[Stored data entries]
──────

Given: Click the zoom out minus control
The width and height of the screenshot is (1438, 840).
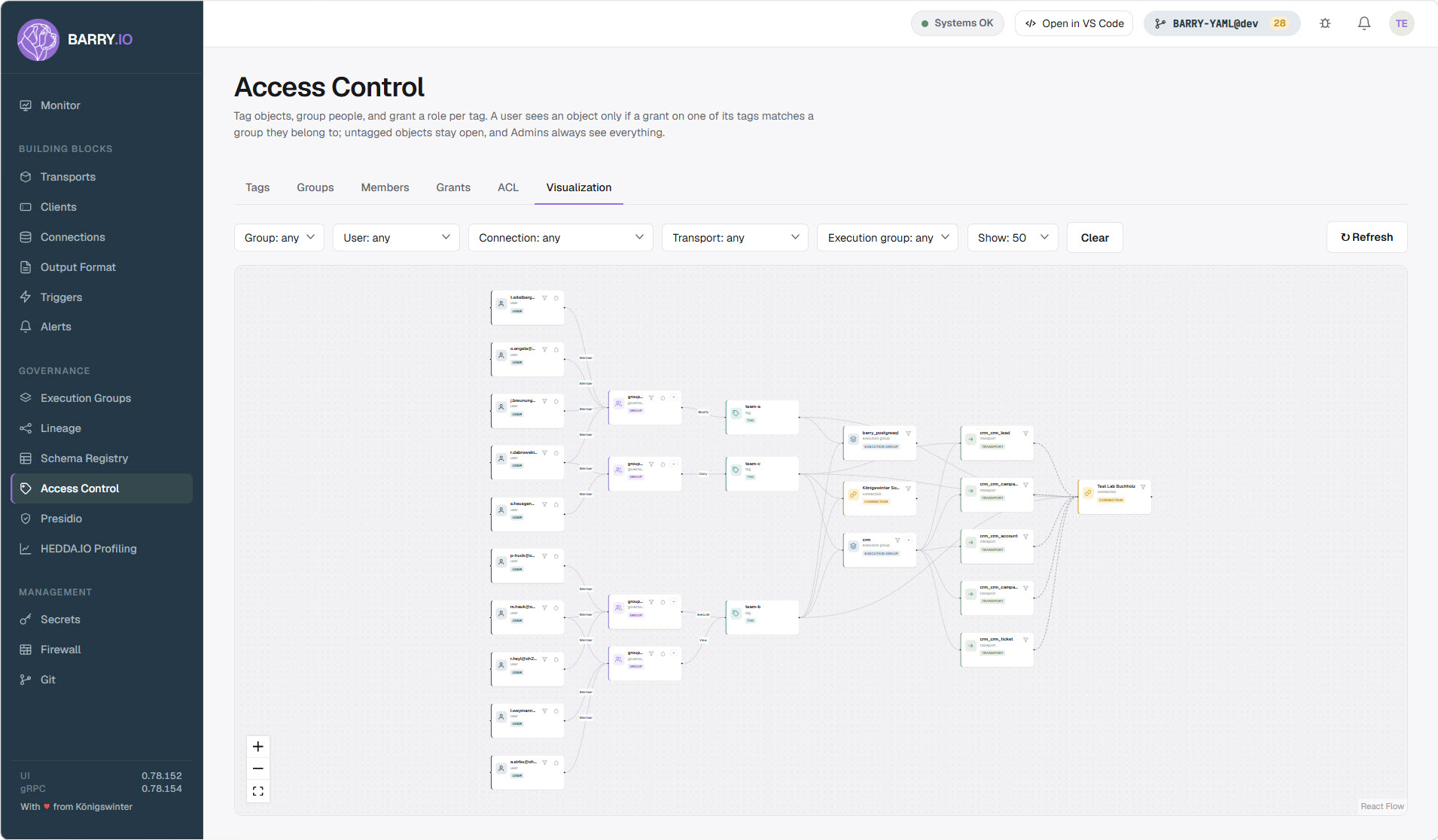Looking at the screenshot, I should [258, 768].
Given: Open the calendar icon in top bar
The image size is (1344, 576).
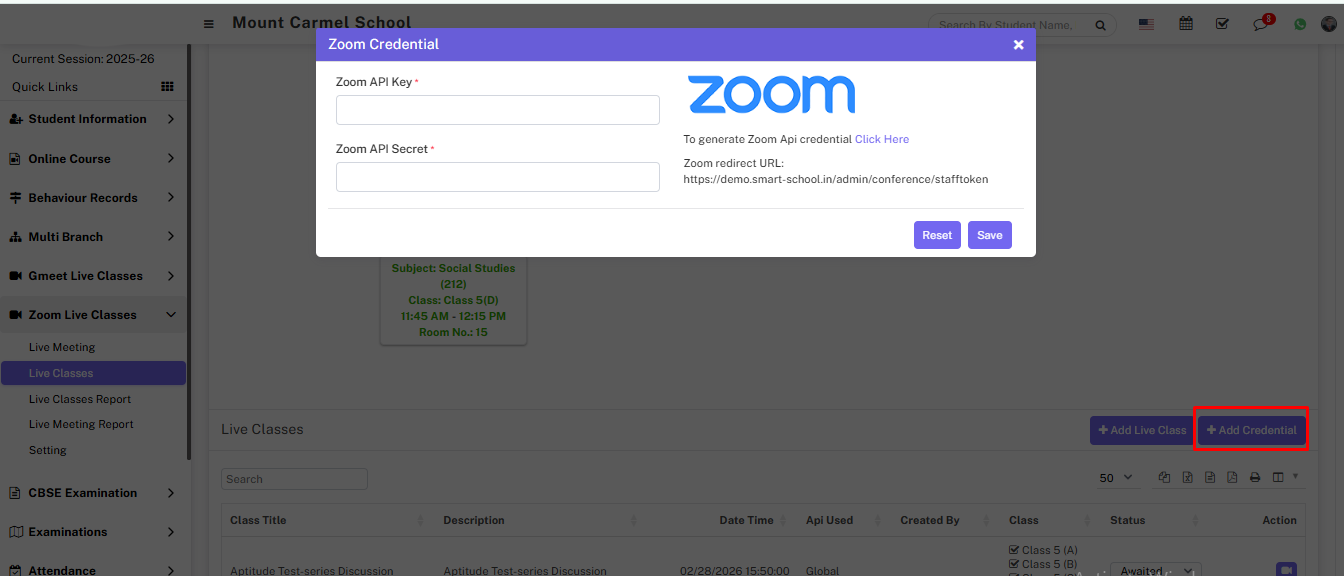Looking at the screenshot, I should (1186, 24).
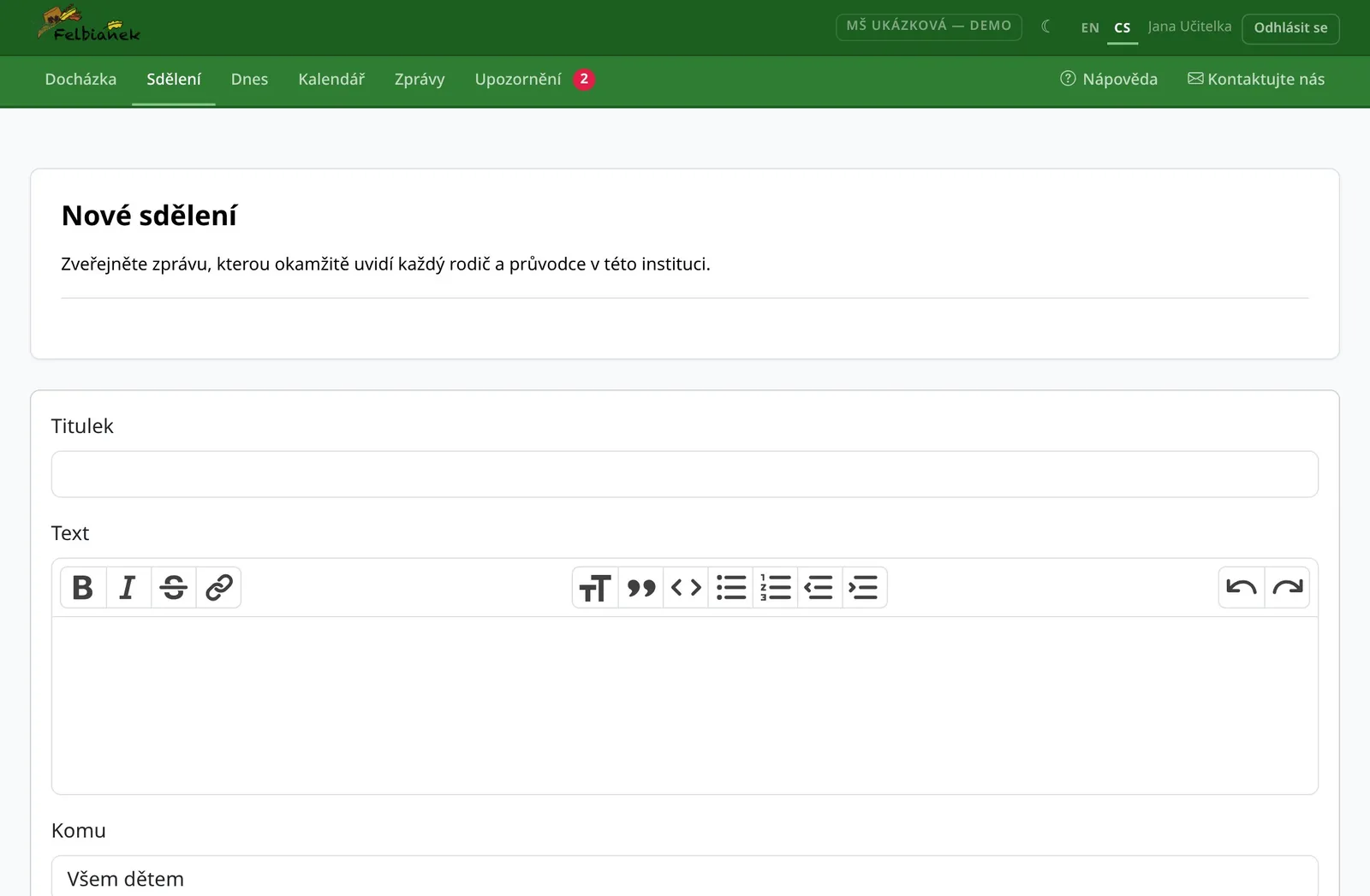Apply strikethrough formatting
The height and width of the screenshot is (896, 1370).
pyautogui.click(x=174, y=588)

──────

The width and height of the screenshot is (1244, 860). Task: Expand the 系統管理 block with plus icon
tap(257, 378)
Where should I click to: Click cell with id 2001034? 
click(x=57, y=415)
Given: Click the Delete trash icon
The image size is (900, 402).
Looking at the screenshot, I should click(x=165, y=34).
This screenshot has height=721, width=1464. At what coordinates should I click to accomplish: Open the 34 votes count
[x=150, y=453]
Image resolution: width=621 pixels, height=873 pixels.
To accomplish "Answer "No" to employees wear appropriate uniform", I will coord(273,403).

──────

Every line above that includes the word "Given" must appear in the answer.

Given: Click the zoom out minus control
Given: Open the calendar icon in top bar
Given: Click the Delete trash icon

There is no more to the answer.